Short problem> Copy out the lines below without any change, starting at the line containing "Given: Select the shortest third bar in chart" and ending at the line containing "Screen dimensions: 1485x812 point(415,556)", with both of those lines included.

(Entries on target coordinates)
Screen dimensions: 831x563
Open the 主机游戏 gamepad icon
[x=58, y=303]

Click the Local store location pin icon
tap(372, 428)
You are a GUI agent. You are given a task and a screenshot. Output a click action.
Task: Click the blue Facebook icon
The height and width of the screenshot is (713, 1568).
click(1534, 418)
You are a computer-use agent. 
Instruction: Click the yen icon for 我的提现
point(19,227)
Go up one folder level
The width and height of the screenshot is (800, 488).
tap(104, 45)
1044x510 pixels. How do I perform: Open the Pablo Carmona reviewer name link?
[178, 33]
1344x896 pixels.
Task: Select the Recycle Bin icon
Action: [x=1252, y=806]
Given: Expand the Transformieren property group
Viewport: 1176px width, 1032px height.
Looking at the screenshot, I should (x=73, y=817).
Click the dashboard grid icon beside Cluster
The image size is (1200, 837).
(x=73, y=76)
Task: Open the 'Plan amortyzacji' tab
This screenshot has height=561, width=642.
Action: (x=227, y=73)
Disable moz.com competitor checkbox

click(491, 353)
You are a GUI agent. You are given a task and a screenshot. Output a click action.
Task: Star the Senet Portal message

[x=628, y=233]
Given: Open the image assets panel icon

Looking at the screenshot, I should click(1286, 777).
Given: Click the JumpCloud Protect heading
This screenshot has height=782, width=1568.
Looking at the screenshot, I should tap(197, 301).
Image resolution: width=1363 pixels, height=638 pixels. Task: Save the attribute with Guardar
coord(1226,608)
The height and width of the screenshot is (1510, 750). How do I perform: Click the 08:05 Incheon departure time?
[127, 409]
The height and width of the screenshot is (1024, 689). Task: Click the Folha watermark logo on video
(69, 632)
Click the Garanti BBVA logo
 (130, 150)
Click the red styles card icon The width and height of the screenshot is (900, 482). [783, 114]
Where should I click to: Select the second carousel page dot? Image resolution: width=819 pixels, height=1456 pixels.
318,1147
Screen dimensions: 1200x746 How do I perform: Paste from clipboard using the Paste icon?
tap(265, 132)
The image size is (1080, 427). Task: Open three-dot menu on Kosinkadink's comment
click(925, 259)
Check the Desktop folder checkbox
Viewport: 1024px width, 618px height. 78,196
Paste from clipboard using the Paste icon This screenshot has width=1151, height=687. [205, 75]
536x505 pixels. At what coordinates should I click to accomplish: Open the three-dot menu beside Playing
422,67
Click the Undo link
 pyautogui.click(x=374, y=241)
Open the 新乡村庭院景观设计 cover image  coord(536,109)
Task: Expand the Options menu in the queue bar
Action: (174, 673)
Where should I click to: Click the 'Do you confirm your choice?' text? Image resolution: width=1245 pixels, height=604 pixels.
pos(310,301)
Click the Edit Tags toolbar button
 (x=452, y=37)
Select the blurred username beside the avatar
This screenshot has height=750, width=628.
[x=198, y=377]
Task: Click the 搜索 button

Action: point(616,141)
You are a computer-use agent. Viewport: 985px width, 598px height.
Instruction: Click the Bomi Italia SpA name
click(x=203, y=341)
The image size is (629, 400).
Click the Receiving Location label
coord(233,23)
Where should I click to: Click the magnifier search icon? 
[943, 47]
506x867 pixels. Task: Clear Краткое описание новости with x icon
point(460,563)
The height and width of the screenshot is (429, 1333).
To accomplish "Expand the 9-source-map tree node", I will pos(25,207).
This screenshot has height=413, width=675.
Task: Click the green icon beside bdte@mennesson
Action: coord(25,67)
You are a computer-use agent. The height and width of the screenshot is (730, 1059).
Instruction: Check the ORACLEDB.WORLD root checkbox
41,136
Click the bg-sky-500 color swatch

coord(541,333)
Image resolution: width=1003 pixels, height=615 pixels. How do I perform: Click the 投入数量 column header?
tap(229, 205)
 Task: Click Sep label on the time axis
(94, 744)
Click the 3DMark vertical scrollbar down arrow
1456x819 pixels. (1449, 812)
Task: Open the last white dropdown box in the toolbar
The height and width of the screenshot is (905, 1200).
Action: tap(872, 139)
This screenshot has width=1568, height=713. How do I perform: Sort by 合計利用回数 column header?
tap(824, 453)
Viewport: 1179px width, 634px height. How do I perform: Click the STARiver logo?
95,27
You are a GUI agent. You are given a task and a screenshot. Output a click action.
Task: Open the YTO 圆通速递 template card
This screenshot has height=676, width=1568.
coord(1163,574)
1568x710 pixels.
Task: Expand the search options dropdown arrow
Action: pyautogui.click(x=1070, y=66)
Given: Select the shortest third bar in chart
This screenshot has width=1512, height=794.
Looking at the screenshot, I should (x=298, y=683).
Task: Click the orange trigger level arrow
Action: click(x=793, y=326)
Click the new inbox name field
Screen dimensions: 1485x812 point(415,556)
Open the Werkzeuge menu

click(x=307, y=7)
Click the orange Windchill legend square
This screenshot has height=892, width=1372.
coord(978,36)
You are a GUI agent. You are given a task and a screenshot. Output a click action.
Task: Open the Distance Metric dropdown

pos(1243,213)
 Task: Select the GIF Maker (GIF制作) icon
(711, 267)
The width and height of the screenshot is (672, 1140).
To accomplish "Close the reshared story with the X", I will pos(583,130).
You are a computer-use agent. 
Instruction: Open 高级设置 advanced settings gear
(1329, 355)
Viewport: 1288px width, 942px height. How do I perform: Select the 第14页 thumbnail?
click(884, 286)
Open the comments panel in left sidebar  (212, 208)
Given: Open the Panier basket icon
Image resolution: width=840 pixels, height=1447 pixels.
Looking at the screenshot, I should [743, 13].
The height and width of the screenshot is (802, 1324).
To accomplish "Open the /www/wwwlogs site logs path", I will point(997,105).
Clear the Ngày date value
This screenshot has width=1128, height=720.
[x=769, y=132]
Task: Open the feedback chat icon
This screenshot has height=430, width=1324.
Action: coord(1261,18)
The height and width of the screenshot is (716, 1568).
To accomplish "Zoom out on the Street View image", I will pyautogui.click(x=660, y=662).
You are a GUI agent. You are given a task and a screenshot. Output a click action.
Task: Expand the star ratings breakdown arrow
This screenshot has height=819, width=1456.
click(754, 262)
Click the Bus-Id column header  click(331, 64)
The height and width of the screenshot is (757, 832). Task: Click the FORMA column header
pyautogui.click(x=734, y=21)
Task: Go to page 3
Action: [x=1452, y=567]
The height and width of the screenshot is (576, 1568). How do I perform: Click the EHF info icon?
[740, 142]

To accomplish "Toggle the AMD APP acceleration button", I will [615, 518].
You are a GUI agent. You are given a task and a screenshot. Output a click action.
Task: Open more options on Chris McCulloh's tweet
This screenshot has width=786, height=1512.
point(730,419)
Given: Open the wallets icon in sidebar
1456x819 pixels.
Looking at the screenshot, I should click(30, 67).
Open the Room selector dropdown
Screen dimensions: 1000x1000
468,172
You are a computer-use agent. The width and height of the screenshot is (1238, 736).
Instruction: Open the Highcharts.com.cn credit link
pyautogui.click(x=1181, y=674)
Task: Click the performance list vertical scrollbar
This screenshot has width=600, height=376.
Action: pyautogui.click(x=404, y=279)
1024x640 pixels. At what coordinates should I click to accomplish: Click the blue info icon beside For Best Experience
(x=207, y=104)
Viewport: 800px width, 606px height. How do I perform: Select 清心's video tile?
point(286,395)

Reply to the task>
Given: Select the shortest third bar in chart
This screenshot has width=1512, height=794.
Looking at the screenshot, I should (x=298, y=683).
Task: Click the orange trigger level arrow
Action: click(x=793, y=326)
Click the new inbox name field
Screen dimensions: 1485x812 point(415,556)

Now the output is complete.